Links are coming a little late today because I was up until midnight working on a massive freelance project nearly every night for a week. Now to fly to San Francisco to check out my recently acquired place of employment! But in the meantime, let’s have some links.
- Three new reviews this week. Ethics in Gundam Build Fighting, Imaizumi goes #beastmode, Akashi is insufferable (“I win in everything, and everything I say is correct.”)
- Also I got to interview Genshiken creator Shimoku Kio! More accurately, I wrote questions for a fluent Japanese speaker to ask Shimoku Kio. Just another reason to keep up my Japanese studies.
- Do you have a really geeky tattoo? Ejen Chuang, the author of Cosplay in America, wants to photograph it.
- It’s no surprise that the Mary Sue is hitting it out of the park with articles about sex and gender in manga lately. Visual Representation: Trans Characters In Manga and The Top 5 Queer Voices in Anime and Manga. (HT Zoe.)

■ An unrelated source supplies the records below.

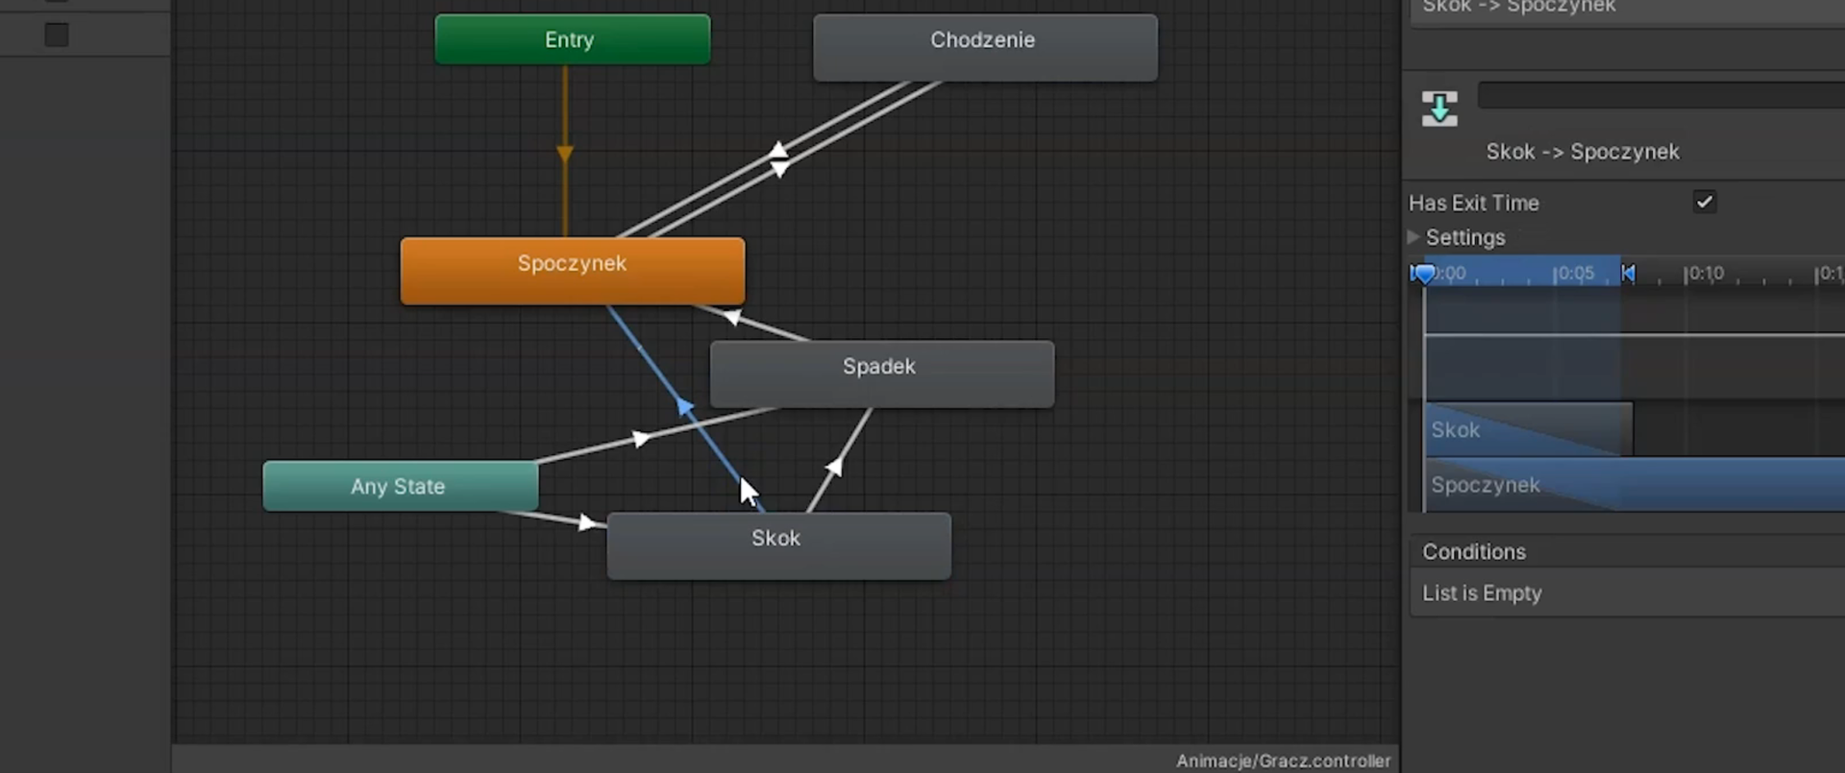
Task: Expand the Settings foldout
Action: coord(1414,237)
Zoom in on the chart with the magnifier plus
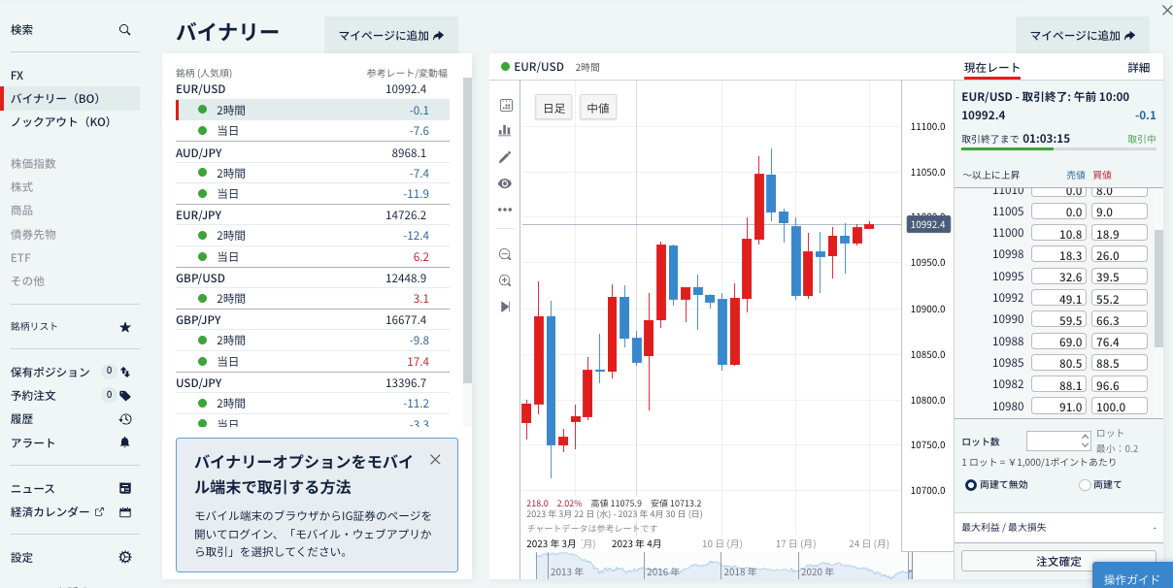 (505, 280)
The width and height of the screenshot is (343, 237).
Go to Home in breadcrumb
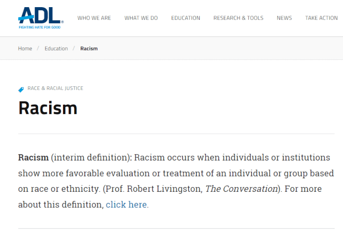25,48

- What is it like to be an anime fan in a conservative religious country? (HT Team Deremoe, who also recently documented what it’s like to attend an international manga conference in the Philippines.)
- Two articles that show how times have changed in Japan: How Americans Changed The Way Japanese People Ate Sushi and Japanese geisha to be trained in a new art: self-defence.
- Anime scholar Charles Dunbar wrote a stream-of-consciousness review of the DC area’s most recent local convention, Magfest.
- This latest review of my book, Otaku Journalism, comes from aspiring journalist Adriano Jones. I liked this line: “The result is an approachable, fun reading experience which is informative and encouraging, without attempting to dodge or sugarcoat any potential hitches involved with the job.”
Whisky label by Kevin Bolk. You can bet I bought one at Magfest!